* [Work required]: Every line from the one bearing "Given: Open the Forms and Waivers tab" through the last line of the records below is to be output exactly, and no other line; leave out the pictures.

* [Records supplied]:

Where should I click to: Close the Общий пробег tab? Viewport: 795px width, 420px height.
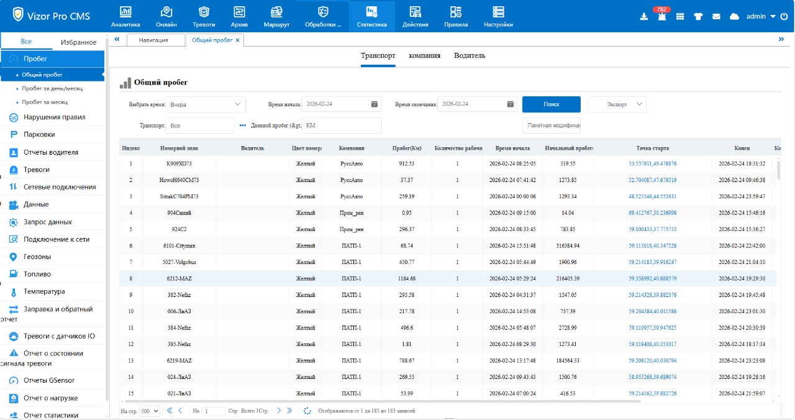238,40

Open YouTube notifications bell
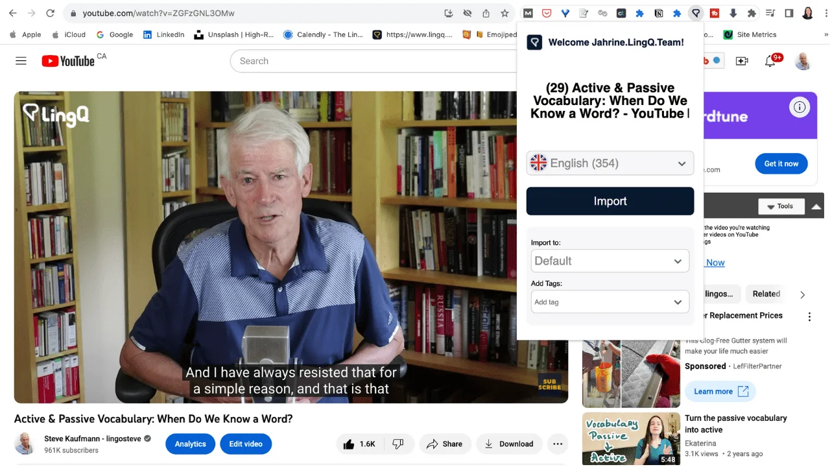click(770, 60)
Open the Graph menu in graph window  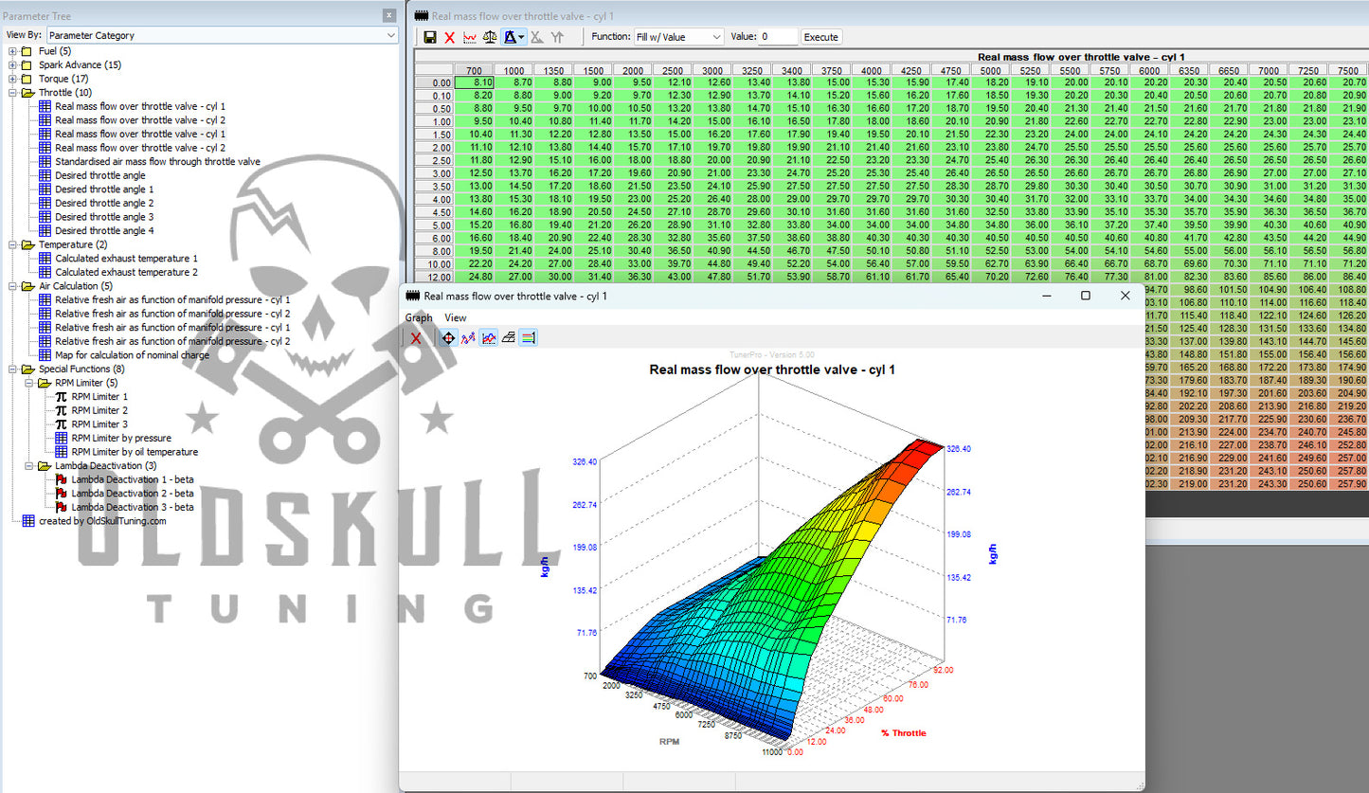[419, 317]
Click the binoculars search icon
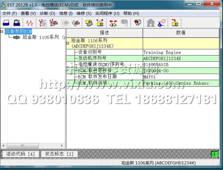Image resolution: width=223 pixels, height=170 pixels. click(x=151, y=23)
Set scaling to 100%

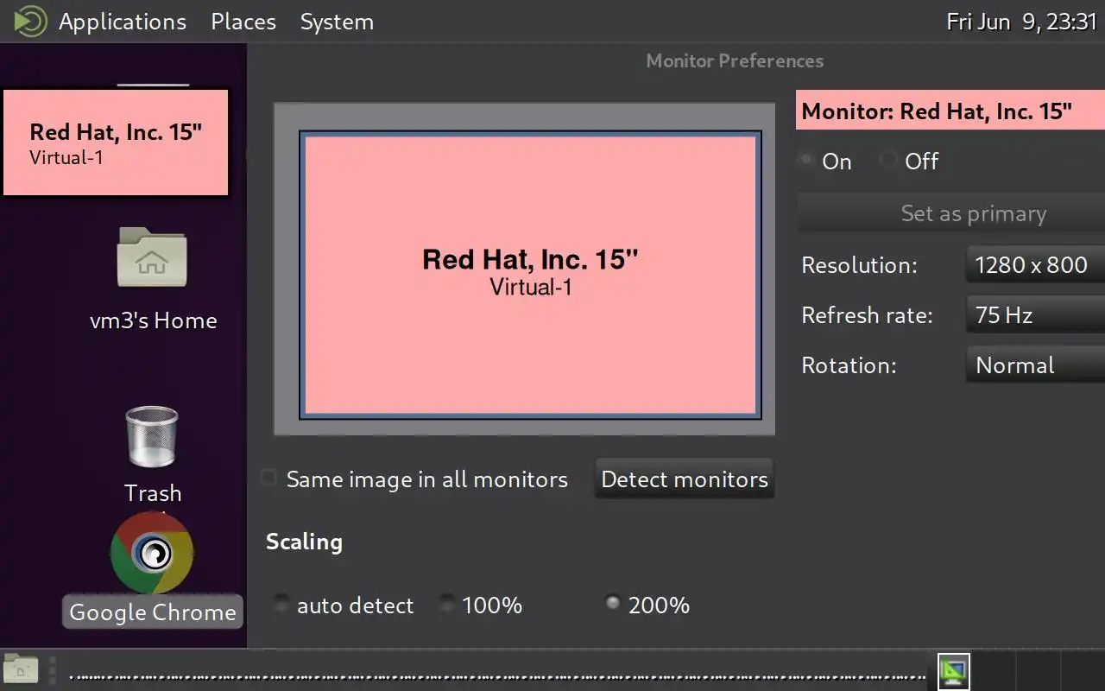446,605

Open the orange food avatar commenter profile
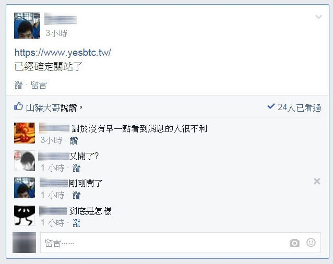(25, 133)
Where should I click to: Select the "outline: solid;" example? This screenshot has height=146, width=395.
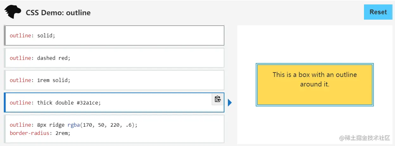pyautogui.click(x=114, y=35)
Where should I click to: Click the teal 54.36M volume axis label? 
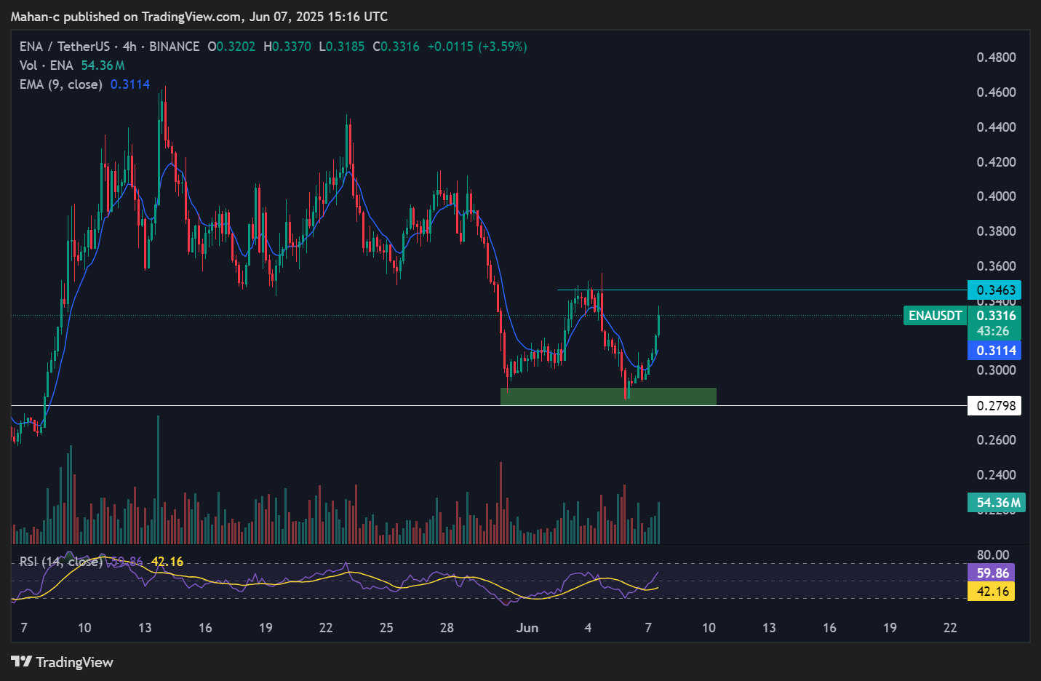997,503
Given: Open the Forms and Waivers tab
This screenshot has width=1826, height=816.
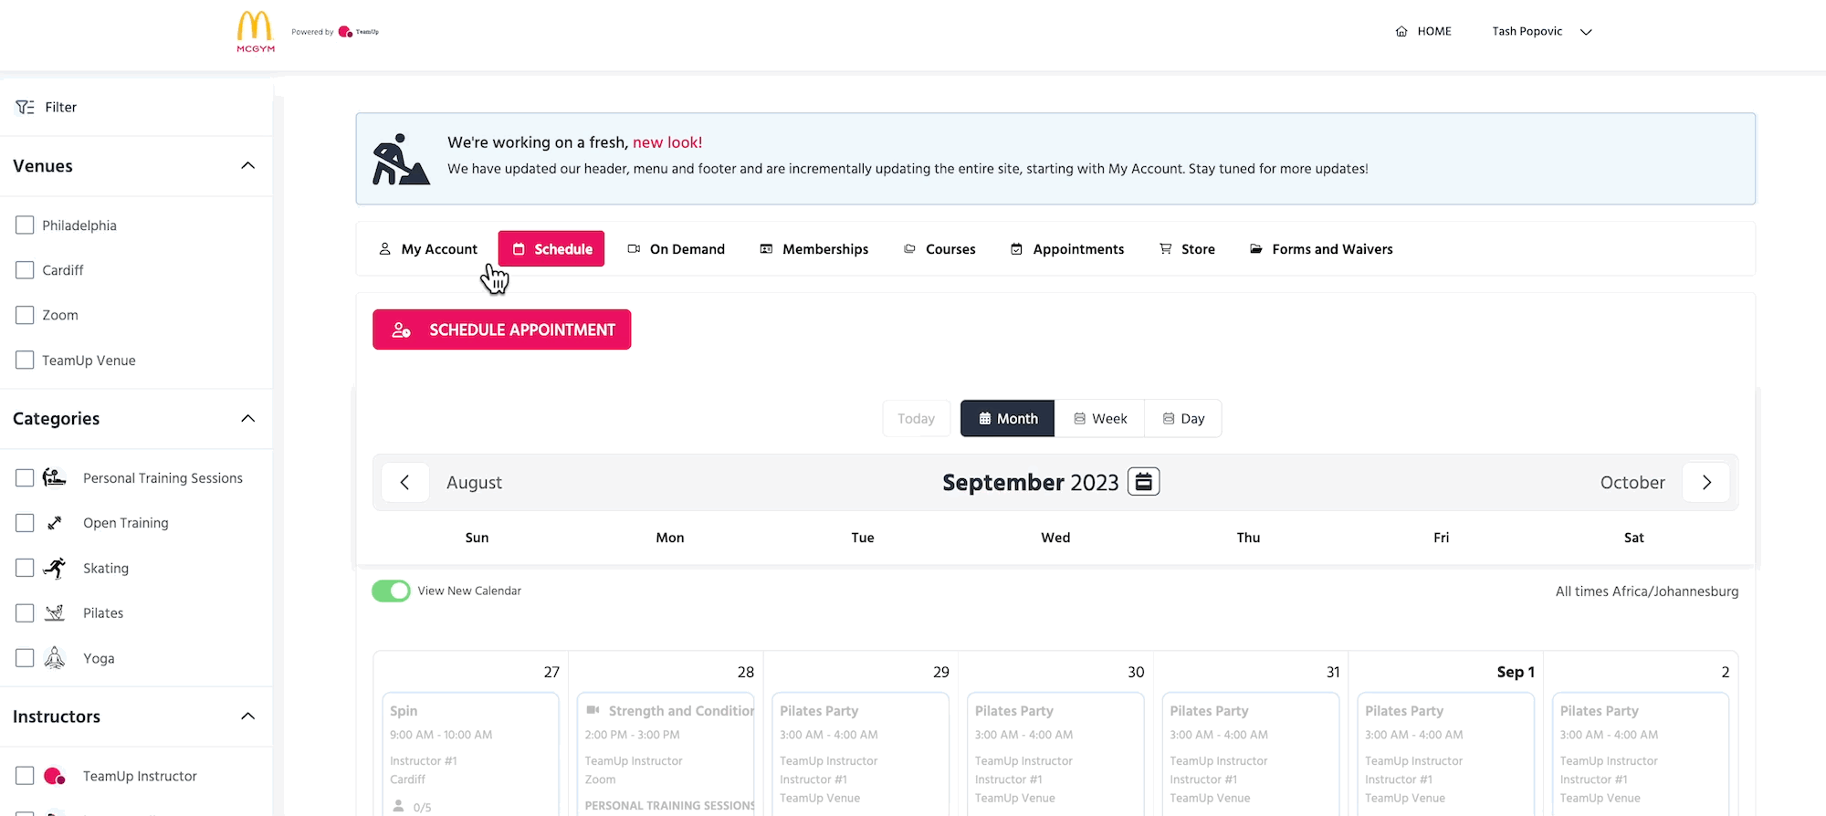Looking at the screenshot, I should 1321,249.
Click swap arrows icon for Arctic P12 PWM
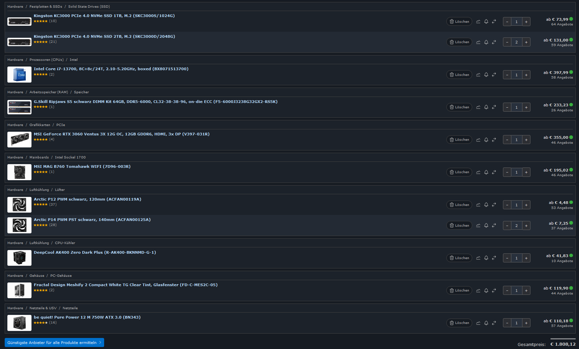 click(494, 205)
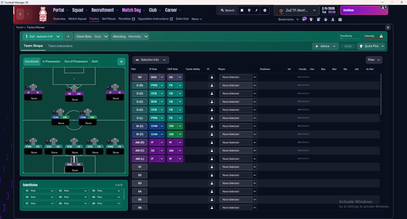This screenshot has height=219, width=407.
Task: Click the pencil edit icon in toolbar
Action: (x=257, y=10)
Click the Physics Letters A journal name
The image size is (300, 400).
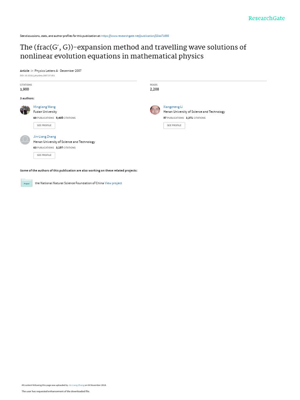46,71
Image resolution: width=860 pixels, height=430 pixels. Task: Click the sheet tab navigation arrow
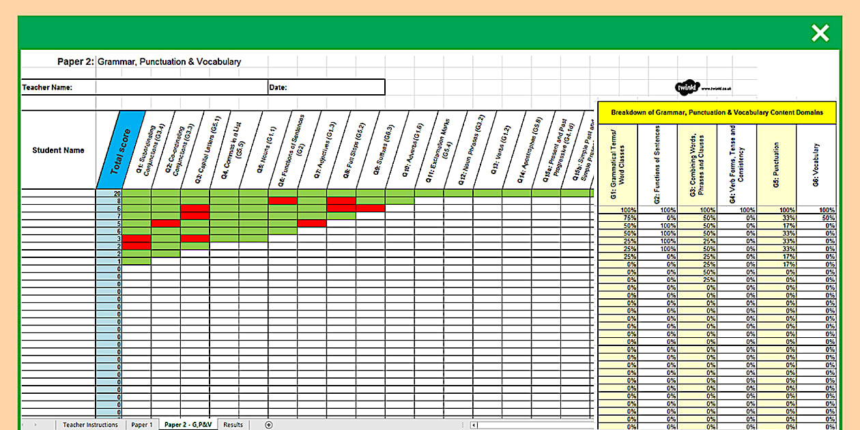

* [Exercise solution]:
Given: Open the Forms and Waivers tab
This screenshot has width=1826, height=816.
Looking at the screenshot, I should 1321,249.
Click swap arrows icon for Arctic P12 PWM
 click(494, 205)
This screenshot has height=219, width=407.
Task: Click the pencil edit icon in toolbar
Action: (x=257, y=10)
Click the Physics Letters A journal name
The image size is (300, 400).
46,71
Image resolution: width=860 pixels, height=430 pixels. Task: Click the sheet tab navigation arrow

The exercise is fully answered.